*Entries provided:*
[Start of section]

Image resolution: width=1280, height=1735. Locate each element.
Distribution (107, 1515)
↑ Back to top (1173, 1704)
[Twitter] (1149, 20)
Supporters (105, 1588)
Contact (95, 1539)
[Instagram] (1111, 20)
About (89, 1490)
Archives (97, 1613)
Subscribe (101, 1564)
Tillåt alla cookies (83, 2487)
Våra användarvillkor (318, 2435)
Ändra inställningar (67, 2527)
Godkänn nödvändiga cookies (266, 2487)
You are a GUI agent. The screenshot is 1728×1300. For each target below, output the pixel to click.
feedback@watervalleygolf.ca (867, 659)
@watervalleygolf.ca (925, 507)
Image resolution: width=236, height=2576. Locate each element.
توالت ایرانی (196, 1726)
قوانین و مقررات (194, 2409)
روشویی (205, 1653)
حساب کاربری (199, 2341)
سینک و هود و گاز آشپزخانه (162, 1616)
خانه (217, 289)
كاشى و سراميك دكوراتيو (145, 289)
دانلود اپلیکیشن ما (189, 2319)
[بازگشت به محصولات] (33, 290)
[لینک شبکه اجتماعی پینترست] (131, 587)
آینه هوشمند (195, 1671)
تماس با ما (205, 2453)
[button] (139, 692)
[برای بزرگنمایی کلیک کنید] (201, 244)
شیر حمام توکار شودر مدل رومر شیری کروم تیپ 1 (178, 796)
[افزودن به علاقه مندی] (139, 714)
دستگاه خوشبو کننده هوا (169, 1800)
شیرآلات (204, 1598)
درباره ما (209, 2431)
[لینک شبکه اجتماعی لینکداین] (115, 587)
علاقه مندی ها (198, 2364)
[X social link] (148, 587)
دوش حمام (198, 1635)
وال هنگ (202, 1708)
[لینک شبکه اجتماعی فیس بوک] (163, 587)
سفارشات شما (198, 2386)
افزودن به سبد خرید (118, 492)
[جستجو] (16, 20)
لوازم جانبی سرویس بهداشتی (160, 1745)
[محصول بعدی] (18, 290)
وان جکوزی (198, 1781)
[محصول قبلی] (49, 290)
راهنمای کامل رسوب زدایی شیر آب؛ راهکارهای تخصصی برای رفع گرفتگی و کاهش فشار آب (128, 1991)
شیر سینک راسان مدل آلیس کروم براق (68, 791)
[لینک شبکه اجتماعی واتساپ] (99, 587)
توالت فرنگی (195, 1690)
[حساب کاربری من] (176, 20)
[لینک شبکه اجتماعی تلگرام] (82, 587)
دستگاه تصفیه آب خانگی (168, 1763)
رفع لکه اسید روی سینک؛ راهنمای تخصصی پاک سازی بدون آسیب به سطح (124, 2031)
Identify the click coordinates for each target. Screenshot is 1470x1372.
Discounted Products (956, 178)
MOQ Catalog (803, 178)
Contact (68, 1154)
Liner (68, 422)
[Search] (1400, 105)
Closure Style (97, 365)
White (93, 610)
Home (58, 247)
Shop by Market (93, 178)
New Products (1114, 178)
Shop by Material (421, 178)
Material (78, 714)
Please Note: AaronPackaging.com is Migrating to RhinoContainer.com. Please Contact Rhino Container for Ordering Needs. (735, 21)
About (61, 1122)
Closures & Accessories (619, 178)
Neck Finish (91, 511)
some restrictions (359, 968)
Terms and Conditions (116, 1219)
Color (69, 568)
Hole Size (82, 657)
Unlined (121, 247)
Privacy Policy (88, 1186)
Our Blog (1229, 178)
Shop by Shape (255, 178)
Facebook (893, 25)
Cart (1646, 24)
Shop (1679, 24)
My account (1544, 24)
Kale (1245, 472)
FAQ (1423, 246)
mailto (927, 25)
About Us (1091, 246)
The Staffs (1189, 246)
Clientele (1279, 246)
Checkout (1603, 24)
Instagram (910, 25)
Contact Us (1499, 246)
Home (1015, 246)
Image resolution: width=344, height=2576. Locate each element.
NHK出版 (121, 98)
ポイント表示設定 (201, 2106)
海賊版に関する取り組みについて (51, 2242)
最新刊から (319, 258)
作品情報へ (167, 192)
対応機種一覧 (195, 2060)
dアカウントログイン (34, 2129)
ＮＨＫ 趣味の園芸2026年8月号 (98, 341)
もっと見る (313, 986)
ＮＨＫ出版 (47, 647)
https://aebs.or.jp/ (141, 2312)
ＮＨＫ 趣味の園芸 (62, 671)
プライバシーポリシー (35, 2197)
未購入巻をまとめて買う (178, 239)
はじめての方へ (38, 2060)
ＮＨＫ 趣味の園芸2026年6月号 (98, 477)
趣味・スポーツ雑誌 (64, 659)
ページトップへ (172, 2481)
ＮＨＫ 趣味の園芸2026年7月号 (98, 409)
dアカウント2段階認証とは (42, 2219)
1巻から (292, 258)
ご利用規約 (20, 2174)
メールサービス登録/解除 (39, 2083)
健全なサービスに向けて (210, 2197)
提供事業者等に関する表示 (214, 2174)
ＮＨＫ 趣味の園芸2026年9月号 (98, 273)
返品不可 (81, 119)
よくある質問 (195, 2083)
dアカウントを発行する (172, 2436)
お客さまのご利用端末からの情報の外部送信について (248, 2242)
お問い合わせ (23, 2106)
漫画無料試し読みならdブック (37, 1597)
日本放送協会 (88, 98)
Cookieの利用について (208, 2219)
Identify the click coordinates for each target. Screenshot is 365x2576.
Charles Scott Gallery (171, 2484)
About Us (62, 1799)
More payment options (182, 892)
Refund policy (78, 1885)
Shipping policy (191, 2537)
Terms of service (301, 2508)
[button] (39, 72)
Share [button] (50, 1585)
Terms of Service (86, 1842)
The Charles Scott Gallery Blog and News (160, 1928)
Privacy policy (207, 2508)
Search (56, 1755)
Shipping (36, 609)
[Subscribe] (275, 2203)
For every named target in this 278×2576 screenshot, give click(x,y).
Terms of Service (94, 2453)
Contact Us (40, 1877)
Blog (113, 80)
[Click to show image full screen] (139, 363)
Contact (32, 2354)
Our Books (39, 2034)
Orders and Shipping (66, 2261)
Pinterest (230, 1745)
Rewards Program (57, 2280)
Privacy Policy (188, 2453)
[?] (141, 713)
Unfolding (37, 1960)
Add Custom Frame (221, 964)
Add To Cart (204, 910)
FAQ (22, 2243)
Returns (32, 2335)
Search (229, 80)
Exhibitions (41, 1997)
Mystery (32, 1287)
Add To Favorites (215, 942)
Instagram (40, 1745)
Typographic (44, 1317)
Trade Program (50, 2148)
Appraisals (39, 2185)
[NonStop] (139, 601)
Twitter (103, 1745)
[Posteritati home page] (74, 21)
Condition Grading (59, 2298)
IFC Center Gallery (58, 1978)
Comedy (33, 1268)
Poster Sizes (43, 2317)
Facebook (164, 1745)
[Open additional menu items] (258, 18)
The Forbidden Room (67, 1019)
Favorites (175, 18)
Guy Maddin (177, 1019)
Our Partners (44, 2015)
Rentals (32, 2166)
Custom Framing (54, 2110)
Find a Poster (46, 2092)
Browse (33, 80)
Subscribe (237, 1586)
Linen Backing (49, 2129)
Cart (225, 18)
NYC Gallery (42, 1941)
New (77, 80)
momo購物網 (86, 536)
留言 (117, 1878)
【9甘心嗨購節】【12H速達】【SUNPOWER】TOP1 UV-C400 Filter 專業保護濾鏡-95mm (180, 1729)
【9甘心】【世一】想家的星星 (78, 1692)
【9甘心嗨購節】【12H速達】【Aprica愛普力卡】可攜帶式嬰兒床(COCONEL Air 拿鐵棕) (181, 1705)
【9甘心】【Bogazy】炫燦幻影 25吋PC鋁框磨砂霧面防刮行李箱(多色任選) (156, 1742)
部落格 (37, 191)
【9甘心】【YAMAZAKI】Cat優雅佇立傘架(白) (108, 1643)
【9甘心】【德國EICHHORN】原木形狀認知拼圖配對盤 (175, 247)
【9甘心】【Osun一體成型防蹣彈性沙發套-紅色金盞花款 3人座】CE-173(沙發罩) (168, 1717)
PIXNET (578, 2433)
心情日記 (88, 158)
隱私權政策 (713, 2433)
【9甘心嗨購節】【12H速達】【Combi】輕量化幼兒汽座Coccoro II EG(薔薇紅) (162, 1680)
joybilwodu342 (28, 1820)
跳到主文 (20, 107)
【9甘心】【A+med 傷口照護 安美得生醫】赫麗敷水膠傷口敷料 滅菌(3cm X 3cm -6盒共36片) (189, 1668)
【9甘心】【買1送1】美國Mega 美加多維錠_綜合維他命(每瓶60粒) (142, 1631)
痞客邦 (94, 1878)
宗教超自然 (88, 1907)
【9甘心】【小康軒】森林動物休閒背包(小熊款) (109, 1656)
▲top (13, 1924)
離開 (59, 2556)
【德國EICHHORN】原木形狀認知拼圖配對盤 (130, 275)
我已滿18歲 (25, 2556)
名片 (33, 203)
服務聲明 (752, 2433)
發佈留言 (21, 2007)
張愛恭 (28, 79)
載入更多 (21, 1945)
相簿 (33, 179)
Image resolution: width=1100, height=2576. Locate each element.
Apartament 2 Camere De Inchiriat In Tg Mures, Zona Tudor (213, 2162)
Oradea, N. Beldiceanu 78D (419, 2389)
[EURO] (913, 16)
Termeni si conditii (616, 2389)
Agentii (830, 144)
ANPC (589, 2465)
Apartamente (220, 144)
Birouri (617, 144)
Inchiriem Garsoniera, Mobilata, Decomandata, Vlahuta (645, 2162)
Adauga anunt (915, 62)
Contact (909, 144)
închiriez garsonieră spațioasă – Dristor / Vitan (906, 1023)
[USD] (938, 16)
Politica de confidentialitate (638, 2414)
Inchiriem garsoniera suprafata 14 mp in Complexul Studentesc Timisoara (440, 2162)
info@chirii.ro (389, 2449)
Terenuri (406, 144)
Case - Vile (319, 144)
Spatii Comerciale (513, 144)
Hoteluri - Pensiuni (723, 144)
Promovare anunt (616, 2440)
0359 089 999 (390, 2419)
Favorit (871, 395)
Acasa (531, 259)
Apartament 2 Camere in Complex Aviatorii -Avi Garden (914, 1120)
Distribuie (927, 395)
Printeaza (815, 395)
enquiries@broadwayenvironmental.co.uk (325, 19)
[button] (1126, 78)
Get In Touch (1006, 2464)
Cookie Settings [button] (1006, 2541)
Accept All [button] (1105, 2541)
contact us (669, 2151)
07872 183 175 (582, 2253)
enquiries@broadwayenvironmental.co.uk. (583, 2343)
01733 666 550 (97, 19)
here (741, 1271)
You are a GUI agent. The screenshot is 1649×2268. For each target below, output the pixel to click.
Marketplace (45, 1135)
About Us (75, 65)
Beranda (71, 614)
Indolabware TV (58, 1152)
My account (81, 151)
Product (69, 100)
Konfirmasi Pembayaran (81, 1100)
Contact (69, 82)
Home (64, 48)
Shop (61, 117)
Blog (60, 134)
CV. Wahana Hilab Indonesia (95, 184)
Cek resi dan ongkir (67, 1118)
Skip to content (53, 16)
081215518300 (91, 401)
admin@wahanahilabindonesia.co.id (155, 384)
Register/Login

[End of section]

*Exercise details:*
Would you print exactly, and only, the lines of the data above from the line with "Agentii (830, 144)" through the line with "CV. Wahana Hilab Indonesia (95, 184)", inclusive?

*Result:*
Agentii (830, 144)
ANPC (589, 2465)
Apartamente (220, 144)
Birouri (617, 144)
Inchiriem Garsoniera, Mobilata, Decomandata, Vlahuta (645, 2162)
Adauga anunt (915, 62)
Contact (909, 144)
închiriez garsonieră spațioasă – Dristor / Vitan (906, 1023)
[USD] (938, 16)
Politica de confidentialitate (638, 2414)
Inchiriem garsoniera suprafata 14 mp in Complexul Studentesc Timisoara (440, 2162)
info@chirii.ro (389, 2449)
Terenuri (406, 144)
Case - Vile (319, 144)
Spatii Comerciale (513, 144)
Hoteluri - Pensiuni (723, 144)
Promovare anunt (616, 2440)
0359 089 999 (390, 2419)
Favorit (871, 395)
Acasa (531, 259)
Apartament 2 Camere in Complex Aviatorii -Avi Garden (914, 1120)
Distribuie (927, 395)
Printeaza (815, 395)
enquiries@broadwayenvironmental.co.uk (325, 19)
[button] (1126, 78)
Get In Touch (1006, 2464)
Cookie Settings [button] (1006, 2541)
Accept All [button] (1105, 2541)
contact us (669, 2151)
07872 183 175 (582, 2253)
enquiries@broadwayenvironmental.co.uk. (583, 2343)
01733 666 550 (97, 19)
here (741, 1271)
You are a GUI agent. The screenshot is 1649×2268. For each target below, output the pixel to click.
Marketplace (45, 1135)
About Us (75, 65)
Beranda (71, 614)
Indolabware TV (58, 1152)
My account (81, 151)
Product (69, 100)
Konfirmasi Pembayaran (81, 1100)
Contact (69, 82)
Home (64, 48)
Shop (61, 117)
Blog (60, 134)
CV. Wahana Hilab Indonesia (95, 184)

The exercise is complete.